As I said, Ritter is a formidable voice of dissent. Make of it what you will.
A reader and correspondent writes apropos of these developments
"W's sudden urge to invade Iraq has absolutely nothing to do with Hussein and absolutely everything to do with the Enron / Harken / Halliburton scandals. How to maniupulate the Great Unwashed? Scare the fuck out of them with a manufactured crisis which threatens huge uncontrollable repercussions. Then, after a few months, casually opt to desist from violence. The world sighs with relief and the scandals have been implicitly defused since those issues were not pursued while the world was holding its breath. Upshot: Bush stays in office, no charges are leveled against him or Cheney. And there is no uproar in the Middle East."
That interpretation is a little more strictly Machiavellian than my tastes allow.
I have another one: Saddam Hussein is trying to snooker the US into an act of aggression in order to lead a worldwide jihad against the Great Satan. Saddam is nearing the end of his regular career and, being a fellow of grandiose self-regard, would like to cast himself as an historic savior / warrior-king of the Islamic world.
Note: Saddam was overtly secular in his behavior and apparent beliefs until the last several years when he has been acting out an Islamic version of the Born Again story (among other things, he has been reportedly at work on his own personal hand-lettered transcription of the Koran). Anyway, Hussein perhaps recognizes that the time has never been more ripe for a united jihad, and there are no other candidates stepping up to the plate to lead it.

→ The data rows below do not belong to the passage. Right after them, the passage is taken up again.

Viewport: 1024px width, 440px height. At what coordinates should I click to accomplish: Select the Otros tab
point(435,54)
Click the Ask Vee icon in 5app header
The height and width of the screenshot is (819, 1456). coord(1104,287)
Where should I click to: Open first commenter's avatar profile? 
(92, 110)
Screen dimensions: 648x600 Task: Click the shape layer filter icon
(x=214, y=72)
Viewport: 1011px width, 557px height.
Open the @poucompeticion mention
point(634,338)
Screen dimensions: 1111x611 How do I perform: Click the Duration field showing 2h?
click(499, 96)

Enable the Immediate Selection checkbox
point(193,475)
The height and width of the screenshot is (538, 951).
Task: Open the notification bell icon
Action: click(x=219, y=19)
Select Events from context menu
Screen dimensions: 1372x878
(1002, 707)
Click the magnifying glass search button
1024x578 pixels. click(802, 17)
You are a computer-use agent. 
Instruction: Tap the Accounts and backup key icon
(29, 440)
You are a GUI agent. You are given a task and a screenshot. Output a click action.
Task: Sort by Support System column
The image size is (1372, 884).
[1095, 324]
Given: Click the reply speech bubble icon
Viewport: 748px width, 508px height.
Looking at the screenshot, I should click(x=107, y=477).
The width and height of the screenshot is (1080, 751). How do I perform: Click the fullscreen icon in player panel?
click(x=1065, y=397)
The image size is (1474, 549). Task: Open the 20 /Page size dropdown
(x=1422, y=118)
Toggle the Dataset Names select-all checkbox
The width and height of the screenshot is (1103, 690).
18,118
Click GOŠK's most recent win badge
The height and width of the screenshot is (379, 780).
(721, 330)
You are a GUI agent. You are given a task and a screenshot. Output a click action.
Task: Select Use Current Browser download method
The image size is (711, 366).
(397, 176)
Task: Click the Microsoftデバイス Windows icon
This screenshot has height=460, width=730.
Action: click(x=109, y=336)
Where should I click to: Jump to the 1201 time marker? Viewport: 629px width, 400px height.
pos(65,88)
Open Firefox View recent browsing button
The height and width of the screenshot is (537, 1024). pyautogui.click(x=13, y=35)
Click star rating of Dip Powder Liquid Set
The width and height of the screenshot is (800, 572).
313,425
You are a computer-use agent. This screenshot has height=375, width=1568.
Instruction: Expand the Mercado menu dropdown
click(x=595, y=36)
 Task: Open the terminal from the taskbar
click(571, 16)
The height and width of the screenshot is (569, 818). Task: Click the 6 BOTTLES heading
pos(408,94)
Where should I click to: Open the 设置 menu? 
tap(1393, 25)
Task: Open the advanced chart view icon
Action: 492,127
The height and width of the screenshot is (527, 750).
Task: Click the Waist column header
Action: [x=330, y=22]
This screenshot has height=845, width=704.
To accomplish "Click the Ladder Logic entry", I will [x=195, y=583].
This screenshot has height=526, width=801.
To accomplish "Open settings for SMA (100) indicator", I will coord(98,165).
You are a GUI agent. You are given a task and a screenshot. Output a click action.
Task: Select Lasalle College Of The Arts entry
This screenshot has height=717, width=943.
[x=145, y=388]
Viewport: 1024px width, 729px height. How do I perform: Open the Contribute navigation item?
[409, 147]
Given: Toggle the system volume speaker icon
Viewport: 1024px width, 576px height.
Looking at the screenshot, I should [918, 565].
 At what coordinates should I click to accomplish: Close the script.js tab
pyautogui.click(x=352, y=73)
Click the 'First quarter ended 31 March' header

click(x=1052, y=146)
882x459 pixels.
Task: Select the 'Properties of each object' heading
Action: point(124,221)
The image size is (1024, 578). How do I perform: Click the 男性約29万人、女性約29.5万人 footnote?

This raises the obvious question: would Saddam survive any US incursion provoked by his snookering? Well, Osama bin Laden apparently survived using little more than camels and caves to make his getaway. Central Asia is a large place, and despite the internecine animosities there, the huge region might prove hospitable to an Islamic warrior savior on-the-lam.
Would Iraq survive as a nation? I doubt it. But it was an artificial construction anyway.
The greatest result of a US incursion in Iraq would likely be enormous political turbulence, including the overthrow of the Saud family, an escalation of hot war in and around Israel, some kind of oil market fiasco (and the destruction of pumping infrastructure), and a meltdown of Pakistan (perhaps helped along by India). All this with further repercussions for global economic stability.
Would Saddam benefit from throwing the world into turmoil? My guess is that, if he survived on-the-lam, he would enjoy the spectacle hugely. How many of us, nearing the end of our temporal careers, get to set the world on fire?
A word or two about the August stock markets: watching this sickening spectacle of the August bear-trap is like seeing a morbidly fat lady filling her supermarket shopping cart with frozen pizzas, Ring-Dings, Cheez Doodles, and Mountain Dew -- a common sight, by the way, where I live.
The eventual result of this delusional market splurge will be the fierce destruction of retirement accounts later in the year. It could be the kind of epochal event that provoke third parties to form in the US.